Work request: Exactly the lines from the one containing "You are a GUI" through the end of the records must be reproduced; leave out all pictures.

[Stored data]
====
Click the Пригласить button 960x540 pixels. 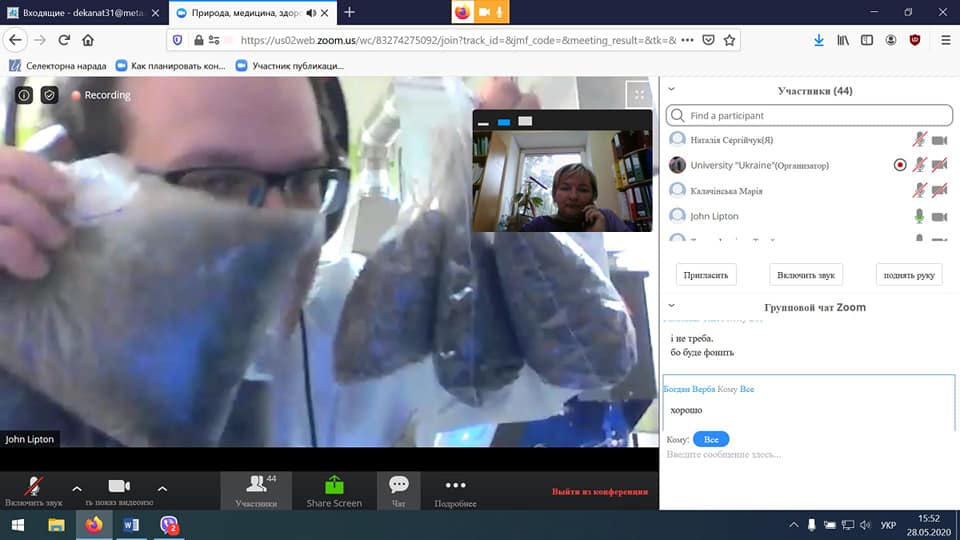coord(706,274)
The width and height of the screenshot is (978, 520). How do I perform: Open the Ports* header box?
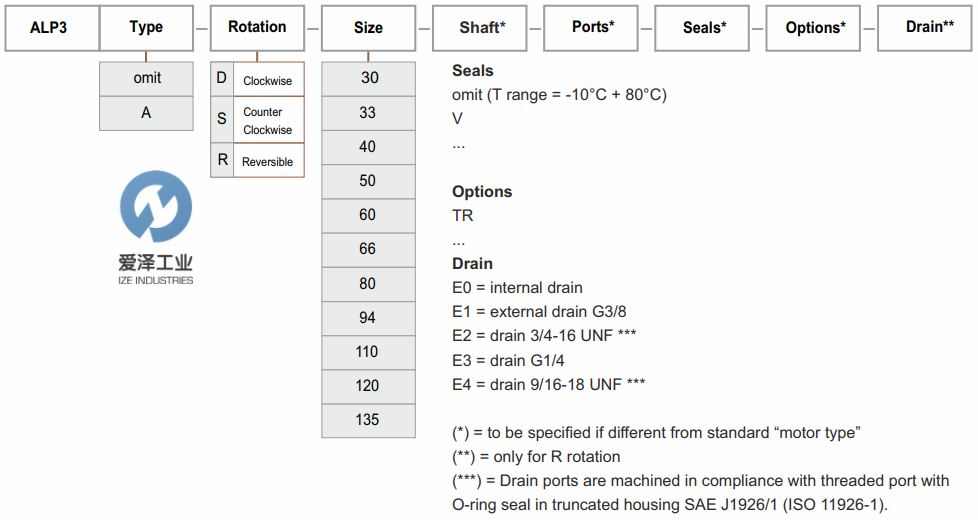pos(591,28)
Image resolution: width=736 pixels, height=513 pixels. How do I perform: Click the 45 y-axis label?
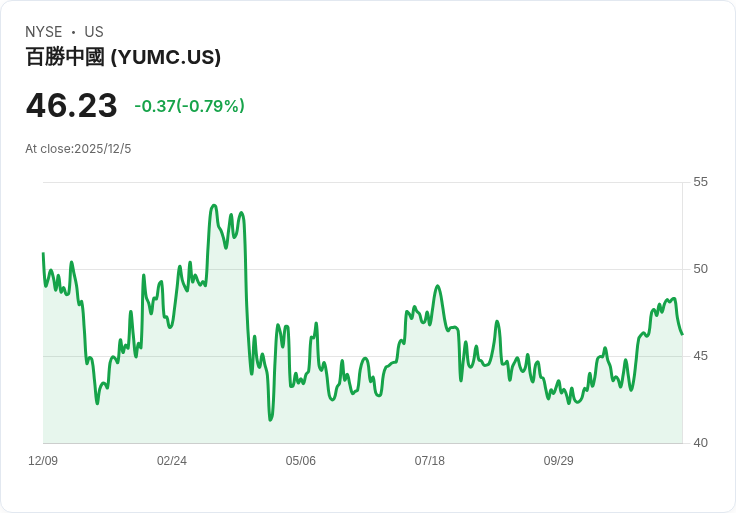point(700,356)
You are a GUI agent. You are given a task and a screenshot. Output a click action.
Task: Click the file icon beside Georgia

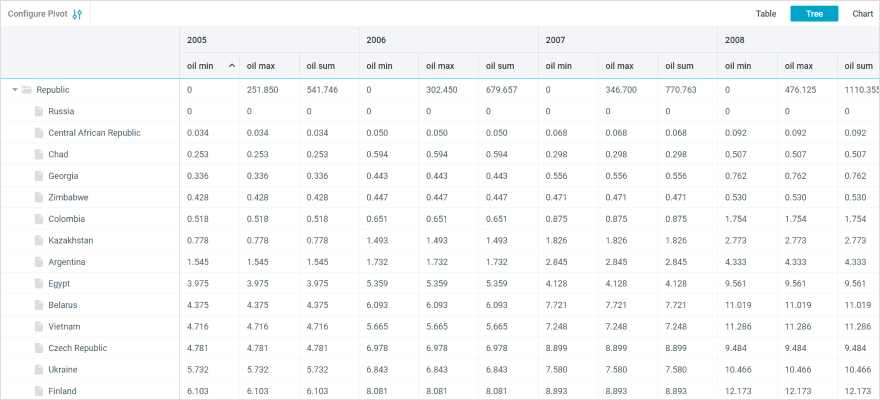[x=39, y=176]
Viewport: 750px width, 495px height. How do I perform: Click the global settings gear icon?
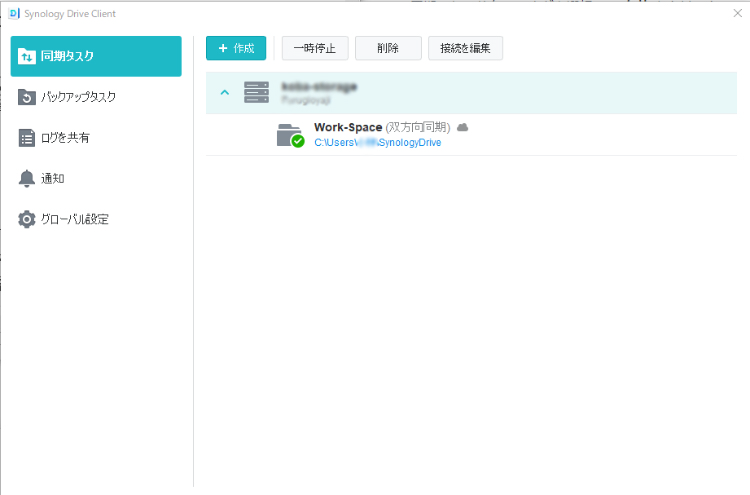coord(27,219)
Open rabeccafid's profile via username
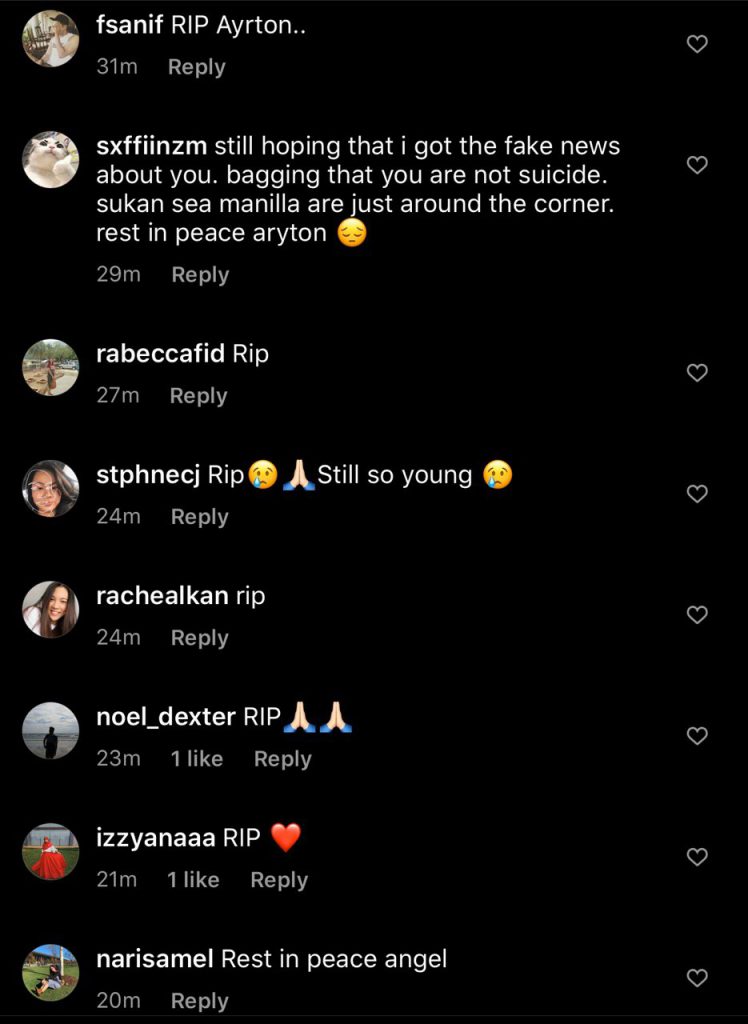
====
Answer box:
You are a GUI agent. You are given a task and a screenshot. Output a click action.
Task: Click the file icon beside Georgia

[x=39, y=176]
Viewport: 750px width, 495px height. How do I perform: Click the global settings gear icon?
coord(27,219)
Open rabeccafid's profile via username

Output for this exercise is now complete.